The debt audit commission president and union leader, Roberto Pagán, said Monday that the “serious findings” raised by the report reiterate the need to begin a formal auditing process.

However, of the $2.5 million assigned to the commission in the fiscal 2016 budget, only $300,000 has been received. Said sum was disbursed by the Treasury Department “about three weeks ago,” said Pagán, who added that these resources will help in hiring attorney Alvin Velázquez, who was named last week as executive coordinator of the commission. Velázquez currently works for the Service Employees International Union.

The Senate provided $100,000 to help in the commission’s work, an amount that former House Speaker Jaime Perelló said he would match. However, the lower chamber has yet to disburse the money, and it is not known when the commission will receive those funds, as well as the rest of its budgetary allocation. Under the current fiscal year’s budget, the commission wasn’t assign additional resources.
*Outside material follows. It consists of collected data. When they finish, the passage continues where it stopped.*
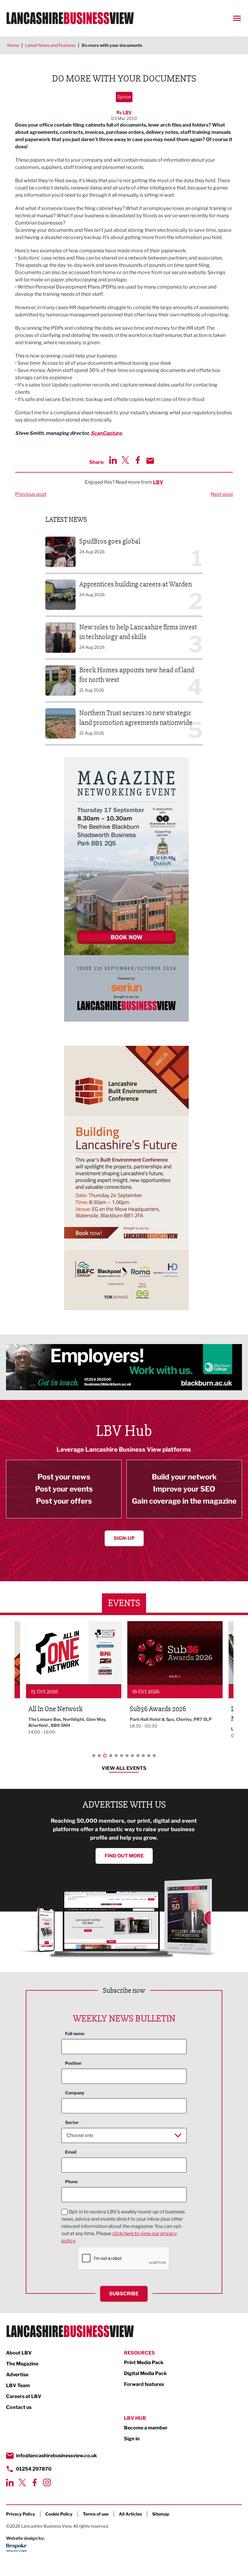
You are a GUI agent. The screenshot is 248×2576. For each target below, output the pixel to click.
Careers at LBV (23, 2396)
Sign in (132, 2439)
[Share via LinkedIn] (113, 460)
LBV (127, 112)
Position (73, 2063)
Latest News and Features (50, 45)
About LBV (19, 2353)
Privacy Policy (20, 2513)
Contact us (18, 2407)
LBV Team (18, 2385)
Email (71, 2151)
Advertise (17, 2374)
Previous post (30, 494)
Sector (72, 2122)
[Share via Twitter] (125, 460)
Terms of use (96, 2513)
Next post (222, 494)
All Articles (130, 2513)
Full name (74, 2033)
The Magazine (22, 2364)
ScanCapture (106, 433)
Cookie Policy (59, 2513)
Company (74, 2092)
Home (13, 45)
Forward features (144, 2384)
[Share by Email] (150, 461)
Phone (71, 2181)
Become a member (146, 2428)
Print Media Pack (144, 2362)
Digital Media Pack (145, 2373)
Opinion (124, 97)
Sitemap (160, 2513)
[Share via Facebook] (138, 460)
When asked by Caribbean Business on how the group hopes to work with Promesa’s fiscal board, Pagán said they expect to “complement each other in some degree” and that “to the extent that the [fiscal] board can provide information to the commission, that can help speed up the work.” He also noted that both have different roles to play, and that the commission’s work will continue.

From early June to mid-August, two students from the Hertie School of Governance in Berlin—Katja Litz and Ricardo Puga y Vidals—analyzed Prepa’s 2013 debt issuance based on public documents and interviews with current and former officials of both the utility and the GDB. Among those who were interviewed were Luis Aníbal Avilés, a former Prepa board chairman under the Aníbal Acevedo Vilá administration; Fernando Padilla, adviser to the GDB; and José Maeso, executive director of the State Office of Public Energy Policy.

“[The report] could have been deeper if there had been more access to information,” said Puga y Vidals, who along with Litz participated part of the summer internship program at the Puerto Rico Statistics Institute, while working the report under the supervision of the commission.

Meanwhile, Pagán explained that although the debt audit commission has requested privileged information to the government that has yet to be provided, the group wants to obtain the necessary resources before continuing efforts toward receiving information that is not publicly available, such as electronic communications between officials and advisers.

When questioned about the possible legal implications that could arise from the new study, Mario Marazzi, a committee member and director of the Statistics Institute, said it “was not the focus of this second report.”

In its first pre-audit, the commission—which comprises 17 members representing the public and private sectors, academia and labor unions—assessed the $3.5 billion general obligation bonds issued in 2014, as well as the tax revenue anticipation notes, or TRANs, issued in 2015.